Addons

Nuxeo Connector for Content Intelligence

Updated: April 1, 2025

The Nuxeo Connector for Content Intelligence connects Knowledge Discovery to the Nuxeo repository. It enables you to perform tasks on Nuxeo documents using Artificial Intelligence (AI) from the Discovery module in the Content Intelligence Cloud. After you install and configure Nuxeo Connector for Content Intelligence, you must ingest the documents you want the Discovery module to access and perform tasks using AI.

Install the Nuxeo Connector for Content Intelligence

To install the Nuxeo Connector for Content Intelligence, complete the following steps.

  1. Install the addon package using the mp-install command. For additional information, refer to the installation steps mentioned in the Installing a New Package on Your Instance topic.

  2. Update nuxeo.conf with appropriate properties. Please refer to list of configuration options in the Configure the Nuxeo Connector for Content Intelligence section.

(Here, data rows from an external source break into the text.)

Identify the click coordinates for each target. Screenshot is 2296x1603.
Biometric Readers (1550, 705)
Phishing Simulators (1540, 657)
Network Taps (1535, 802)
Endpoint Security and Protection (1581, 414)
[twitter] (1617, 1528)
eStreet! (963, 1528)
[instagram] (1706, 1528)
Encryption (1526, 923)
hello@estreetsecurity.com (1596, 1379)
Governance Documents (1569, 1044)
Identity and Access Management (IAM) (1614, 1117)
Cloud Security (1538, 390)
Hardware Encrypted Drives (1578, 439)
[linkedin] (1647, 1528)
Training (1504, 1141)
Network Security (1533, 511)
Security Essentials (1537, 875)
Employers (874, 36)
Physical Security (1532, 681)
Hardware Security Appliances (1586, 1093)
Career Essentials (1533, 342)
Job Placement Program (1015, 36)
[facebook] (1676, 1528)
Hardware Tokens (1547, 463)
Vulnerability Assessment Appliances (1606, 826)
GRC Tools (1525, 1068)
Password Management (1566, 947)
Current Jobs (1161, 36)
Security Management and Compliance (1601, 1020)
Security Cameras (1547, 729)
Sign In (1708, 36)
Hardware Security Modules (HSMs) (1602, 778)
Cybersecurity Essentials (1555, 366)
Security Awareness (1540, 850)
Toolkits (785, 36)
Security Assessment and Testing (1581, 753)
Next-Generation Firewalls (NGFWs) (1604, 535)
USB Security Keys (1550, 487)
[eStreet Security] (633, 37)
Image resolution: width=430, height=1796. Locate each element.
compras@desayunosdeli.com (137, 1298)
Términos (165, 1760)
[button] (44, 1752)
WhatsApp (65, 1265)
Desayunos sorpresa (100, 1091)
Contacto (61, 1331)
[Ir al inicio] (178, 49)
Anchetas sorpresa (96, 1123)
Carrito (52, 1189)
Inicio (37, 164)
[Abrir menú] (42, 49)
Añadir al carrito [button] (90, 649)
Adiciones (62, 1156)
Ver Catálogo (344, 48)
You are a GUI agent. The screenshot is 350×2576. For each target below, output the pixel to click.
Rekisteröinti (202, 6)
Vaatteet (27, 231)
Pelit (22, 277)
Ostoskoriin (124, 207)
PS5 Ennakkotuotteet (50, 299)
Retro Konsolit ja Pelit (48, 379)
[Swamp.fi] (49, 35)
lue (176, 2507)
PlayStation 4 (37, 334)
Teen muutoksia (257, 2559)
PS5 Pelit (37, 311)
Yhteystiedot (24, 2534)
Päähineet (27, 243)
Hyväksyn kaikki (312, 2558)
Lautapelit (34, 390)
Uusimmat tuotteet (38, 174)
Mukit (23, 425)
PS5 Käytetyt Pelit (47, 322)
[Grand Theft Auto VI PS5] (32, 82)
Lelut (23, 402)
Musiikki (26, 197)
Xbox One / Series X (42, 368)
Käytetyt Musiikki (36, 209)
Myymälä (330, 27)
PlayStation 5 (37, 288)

Configure the Nuxeo Connector for Content Intelligence

Configure the plugin based on your environment using the following nuxeo.conf properties.

Property name Description
hxai.api.client.id The Hxai client ID
hxai.api.client.secret The Hxai client secret
hxai.api.auth.baseurl The IDP base URL (ex: https://auth.iam.dev.experience.hyland.com)
hxai.api.ingest.baseurl The Hxai ingest base URL (ex: https://ingestion-api.insight.dev.ncp.hyland.com/v1)
hxai.api.ingest.env.key The ingest environment key

About ingestion

The connector leverages Nuxeo’s search capabilities to select documents and sends them for ingestion using the NXQL query language. The Nuxeo documents selected for ingestion go through the following stages:

  • Mapping: The metadata of the documents are mapped. If there are no custom maps defined, the default map can be used for mapping the document metadata. However, custom maps can be specified as default for specific document types.
  • Remap and transform: The name of the properties are standardized and values are transformed using functions.
  • Upload: Upload the binaries. The IDs are assigned to them in the S3 bucket.
  • Data serialization: The metadata is serialized

The serialized metadata is then passed to the ingest service which then stores it in the data lake. The Discovery module enables Nuxeo users to retrieve information using artificial intelligence by accessing ingested data from the data lake. Therefore, to ensure that Discovery module has access to the required data, ensure that the mapping and transformation is configured to ingest the required data from the Nuxeo repository.

Planning for ingestion

Before you start ingesting documents, identify what information you want to retrieve using the Discovery module. Based on your requirement, you can determine what data you want to ingest so that the Discovery module can access it and provide you the intended results. Once you have the clarity about the data you want to ingest, you can configure the mappings, ingestion parameters, ingest property mappers to simplify complex metadata, and transformation functions.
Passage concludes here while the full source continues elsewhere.